++++ Dataset ++++

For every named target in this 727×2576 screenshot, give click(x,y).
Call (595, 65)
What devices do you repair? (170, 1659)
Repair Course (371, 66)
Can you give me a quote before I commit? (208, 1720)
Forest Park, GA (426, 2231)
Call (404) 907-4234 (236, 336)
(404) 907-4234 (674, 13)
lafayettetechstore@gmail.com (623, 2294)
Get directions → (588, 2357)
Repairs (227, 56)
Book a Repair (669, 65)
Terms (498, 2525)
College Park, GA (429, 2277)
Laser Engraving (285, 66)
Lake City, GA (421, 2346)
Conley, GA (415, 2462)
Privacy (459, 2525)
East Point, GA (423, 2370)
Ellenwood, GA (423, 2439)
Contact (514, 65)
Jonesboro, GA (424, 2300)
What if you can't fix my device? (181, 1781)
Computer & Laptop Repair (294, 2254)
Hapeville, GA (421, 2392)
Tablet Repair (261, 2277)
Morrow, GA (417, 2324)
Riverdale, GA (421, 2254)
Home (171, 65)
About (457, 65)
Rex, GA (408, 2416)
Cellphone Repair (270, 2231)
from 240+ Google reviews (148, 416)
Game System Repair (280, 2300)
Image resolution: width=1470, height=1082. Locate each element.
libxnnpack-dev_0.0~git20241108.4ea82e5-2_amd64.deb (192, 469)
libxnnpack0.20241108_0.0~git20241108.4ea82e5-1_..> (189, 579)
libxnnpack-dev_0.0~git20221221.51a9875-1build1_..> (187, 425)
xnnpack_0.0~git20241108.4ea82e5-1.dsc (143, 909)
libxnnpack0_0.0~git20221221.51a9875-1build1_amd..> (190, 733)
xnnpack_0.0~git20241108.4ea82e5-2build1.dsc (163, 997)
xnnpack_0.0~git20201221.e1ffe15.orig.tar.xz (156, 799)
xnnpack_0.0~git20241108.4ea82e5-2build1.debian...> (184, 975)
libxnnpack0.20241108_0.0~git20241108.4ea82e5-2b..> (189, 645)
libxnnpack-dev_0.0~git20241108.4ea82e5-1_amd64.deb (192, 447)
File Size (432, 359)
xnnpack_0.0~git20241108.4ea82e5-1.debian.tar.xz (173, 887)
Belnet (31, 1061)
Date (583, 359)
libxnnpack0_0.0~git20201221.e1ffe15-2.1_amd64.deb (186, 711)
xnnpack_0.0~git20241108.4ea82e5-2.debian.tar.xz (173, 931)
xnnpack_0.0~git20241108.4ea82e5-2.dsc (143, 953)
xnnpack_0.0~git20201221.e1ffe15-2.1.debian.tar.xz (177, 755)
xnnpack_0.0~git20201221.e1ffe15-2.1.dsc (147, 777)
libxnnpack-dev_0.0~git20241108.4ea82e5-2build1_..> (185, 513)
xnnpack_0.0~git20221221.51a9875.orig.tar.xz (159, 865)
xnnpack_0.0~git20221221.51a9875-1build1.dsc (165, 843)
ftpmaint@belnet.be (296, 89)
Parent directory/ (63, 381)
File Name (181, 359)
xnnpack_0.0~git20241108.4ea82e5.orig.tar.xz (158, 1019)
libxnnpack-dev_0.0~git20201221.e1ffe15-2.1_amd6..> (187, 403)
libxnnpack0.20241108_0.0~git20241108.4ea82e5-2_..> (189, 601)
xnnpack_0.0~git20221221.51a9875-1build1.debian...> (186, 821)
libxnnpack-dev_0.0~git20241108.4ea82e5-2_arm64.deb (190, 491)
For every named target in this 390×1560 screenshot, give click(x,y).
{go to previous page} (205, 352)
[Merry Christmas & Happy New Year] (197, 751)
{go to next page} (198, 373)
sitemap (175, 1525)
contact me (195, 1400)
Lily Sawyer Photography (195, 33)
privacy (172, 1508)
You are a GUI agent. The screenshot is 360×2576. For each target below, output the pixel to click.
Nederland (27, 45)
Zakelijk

++++

**Problem requirements**
In the material above, find the line containing "Home (171, 65)" and the line containing "libxnnpack-dev_0.0~git20241108.4ea82e5-2_amd64.deb (192, 469)", then write out exactly those two lines and every line between them, and nothing more.

**Worked solution**
Home (171, 65)
About (457, 65)
Rex, GA (408, 2416)
Cellphone Repair (270, 2231)
from 240+ Google reviews (148, 416)
Game System Repair (280, 2300)
Image resolution: width=1470, height=1082. Locate each element.
libxnnpack-dev_0.0~git20241108.4ea82e5-2_amd64.deb (192, 469)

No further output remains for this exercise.